Most of the calls described next require authentication. All those are POST requests that must be created according to the following steps:
1. Include a unique 'nonce' argument (numeric value).
2. Include an 'method' argument set to the end point for the request.
3. Represent the (key, value) pairs present in the request as JSON. Let SIGNDATA be the result of this step.
4. Calculate the HMAC-SHA512 of SIGNDATA using your API secret.
5. Create a 'Sign' header and set its value to the hexadecimal digest resulting from the HMAC-SHA512 calculation.
6. Create a 'Key' header and set its value to your API key.
7. Send a POST request with the parameter SIGNDATA.
For all purposes the nonce must be unique within an API key. If this is not the case, or the signature doesn't match, an error will be returned.

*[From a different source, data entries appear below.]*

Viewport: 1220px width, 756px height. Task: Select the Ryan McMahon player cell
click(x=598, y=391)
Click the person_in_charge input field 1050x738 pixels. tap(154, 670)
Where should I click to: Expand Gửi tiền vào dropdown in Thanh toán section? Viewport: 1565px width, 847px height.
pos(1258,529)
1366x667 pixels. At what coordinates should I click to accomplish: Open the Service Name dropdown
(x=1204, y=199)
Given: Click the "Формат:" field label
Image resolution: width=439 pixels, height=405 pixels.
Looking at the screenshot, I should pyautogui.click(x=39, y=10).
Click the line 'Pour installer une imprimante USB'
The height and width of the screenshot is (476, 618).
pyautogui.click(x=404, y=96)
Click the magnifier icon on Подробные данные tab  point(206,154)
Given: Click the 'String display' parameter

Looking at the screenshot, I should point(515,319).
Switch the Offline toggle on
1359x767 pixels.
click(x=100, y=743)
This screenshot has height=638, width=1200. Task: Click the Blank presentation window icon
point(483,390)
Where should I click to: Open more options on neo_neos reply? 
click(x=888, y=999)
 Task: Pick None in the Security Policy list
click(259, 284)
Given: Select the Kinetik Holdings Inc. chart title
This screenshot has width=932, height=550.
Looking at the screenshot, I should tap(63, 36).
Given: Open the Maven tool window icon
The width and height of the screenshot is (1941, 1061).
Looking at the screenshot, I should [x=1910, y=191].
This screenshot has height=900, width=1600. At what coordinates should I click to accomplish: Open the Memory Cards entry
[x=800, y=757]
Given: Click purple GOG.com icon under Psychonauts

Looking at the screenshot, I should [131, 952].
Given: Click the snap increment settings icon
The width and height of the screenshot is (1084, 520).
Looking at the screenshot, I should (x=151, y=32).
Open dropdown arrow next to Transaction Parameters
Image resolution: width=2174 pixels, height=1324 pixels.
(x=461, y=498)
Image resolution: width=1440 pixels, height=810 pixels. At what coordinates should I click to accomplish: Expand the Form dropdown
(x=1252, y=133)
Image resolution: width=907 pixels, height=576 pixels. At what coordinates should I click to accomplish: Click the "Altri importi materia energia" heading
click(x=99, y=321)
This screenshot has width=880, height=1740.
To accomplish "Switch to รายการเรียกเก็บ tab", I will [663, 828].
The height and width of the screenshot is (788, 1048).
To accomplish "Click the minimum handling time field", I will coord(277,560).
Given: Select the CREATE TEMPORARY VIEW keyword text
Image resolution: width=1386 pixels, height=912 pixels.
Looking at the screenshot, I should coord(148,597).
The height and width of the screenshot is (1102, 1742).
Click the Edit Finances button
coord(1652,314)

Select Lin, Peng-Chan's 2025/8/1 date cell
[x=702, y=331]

To get started with the PHP client, here's a snippet for creating a client with existing credentials:
// import the StocksExchange Class
// include composer autoload
$key = '1234567890'; // API key sample
$secret = '1234567890'; // API secret sample
// create an StocksExchange instance with API key, API secret, URL and DEBUG
$stocks = new StocksExchange($key, $secret, 'https://app.stex.com/api2', false);
Note that the clients provided do all the steps required for signing data. The limited testing can be done through the sandbox page.